The Golden Globe Award for Best Animated Feature Film is a Golden Globe Award category that was awarded for the first time at the 64th Golden Globe Awards in 2007. It was the first time that the Golden Globe Awards had created a separate category for animated films since its establishment. The nominations are announced in January and an awards ceremony is held later in the month. Initially, only three films were nominated for best animated film, in contrast to five nominations for the majority of other awards. The Pixar film Cars was the first recipient of the award.

==Eligibility==
English-language films may be nominated in only one feature category. Therefore, films nominated in this category are ineligible to be nominated for Best Motion Picture – Musical or Comedy, Best Motion Picture – Drama if their principal dialogue is in English. However, films nominated for Best Foreign Language Film are eligible for Best Animated Feature; the only Golden Globe film awards for which they are ineligible are the aforementioned two Best Motion Picture awards.
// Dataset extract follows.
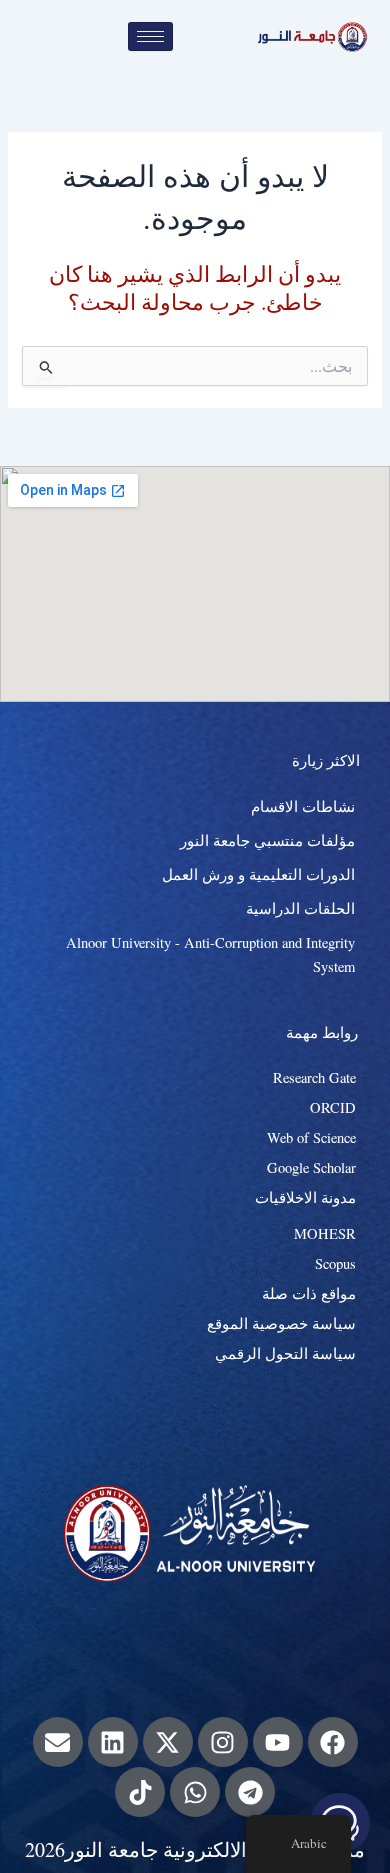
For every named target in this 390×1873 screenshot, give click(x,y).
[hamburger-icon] (150, 36)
This has led to much confusion leading many to believe animated films are snubbed in the Best Motion Picture categories, specifically Best Motion Picture – Musical or Comedy where animated films have won and/or were nominated before, but in reality (since 2006) they simply are not eligible to be nominated; until 2023 prior of the now-defunct Hollywood Foreign Press Association, the rule is amended by Dick Clark Productions following controversies of splitting votes and snub between the main categories, which animated films are still allowed to be eligible in Comedy or Drama as well as Animated at the same time in similar vein to Golden Globe Award for Best Foreign Language Film and recently-established Cinematic and Box Office Achievement.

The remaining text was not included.